The contest was the brainstorm of Commander, U.S. Army Combat Capabilities Development Command (CCDC), MG Cedric Wins. It was not only an opportunity for young, minority college students studying in the science, technology, engineering and mathematics (STEM) field to showcase their skills, but it also doubled as an avenue for the Army to gain new insights into potential solutions for real-world challenges faced by the Army’s various unmanned aerial vehicle research laboratories. The event was so successful that event judges recommended patent applications for several of the competing students.
“We designed this competition to showcase what goes on in the education and development of students at HBCUs and minority serving institutions,” said MG Wins. “We know there is talent everywhere across the United States, and we want to tap into that for the Army.”
The students were judged by senior CCDC leaders on their ability to present the details of their drone designs; how effectively that design solved the Army challenges; how the drone design could potentially be commercialized for Army use; and most importantly, the success of their flight demonstration.
Over 1,000 middle and high school students watched from the stands of Sun Bowl stadium as the competing teams took their drones on a 30-second hover before directing their drone around pylons to land on a bullseye target. The teams then had to change out their drones’ batteries, hover again and go back through the pylons. To win, the teams were required to keep the drones within a specific height range throughout the entire demonstration.
SFC Daniel Guenther, the military applications advisor for the CCDC and self-proclaimed “CCDC go-to drone guy,” was bullish on the contest.

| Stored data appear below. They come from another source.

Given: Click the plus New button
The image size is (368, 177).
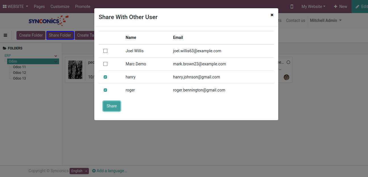Looking at the screenshot, I should pos(340,7).
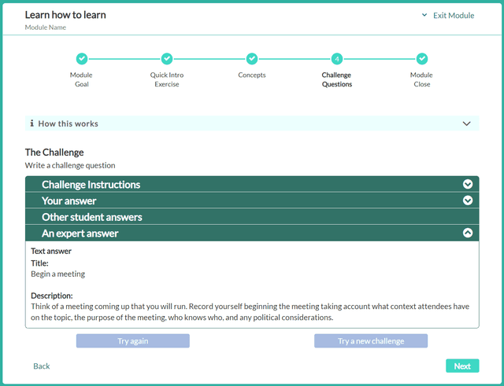Expand Challenge Instructions with its chevron icon
This screenshot has height=386, width=504.
[468, 184]
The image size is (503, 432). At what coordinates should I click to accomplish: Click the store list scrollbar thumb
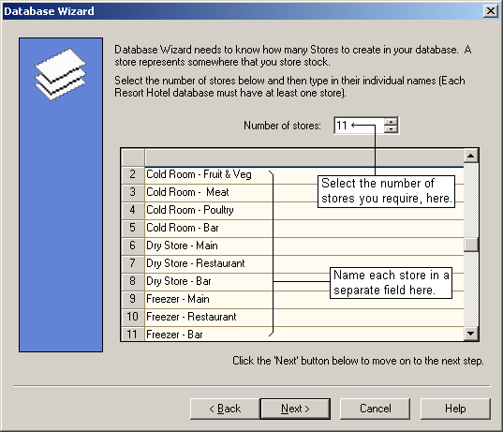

He said he has 17 drones at home himself and is a Federal Aviation Administration-licensed drone pilot. He noted that the students—none of whom have professional experience in drone development—truly impressed him.
“We just told a whole bunch of [student] engineers, ‘Hey, here you go. Have fun!’ It was a quick learning curve. I don’t know if you’ve heard the term drink from a firehose, but that’s exactly what they were doing—trying to construct a drone out of nothing.”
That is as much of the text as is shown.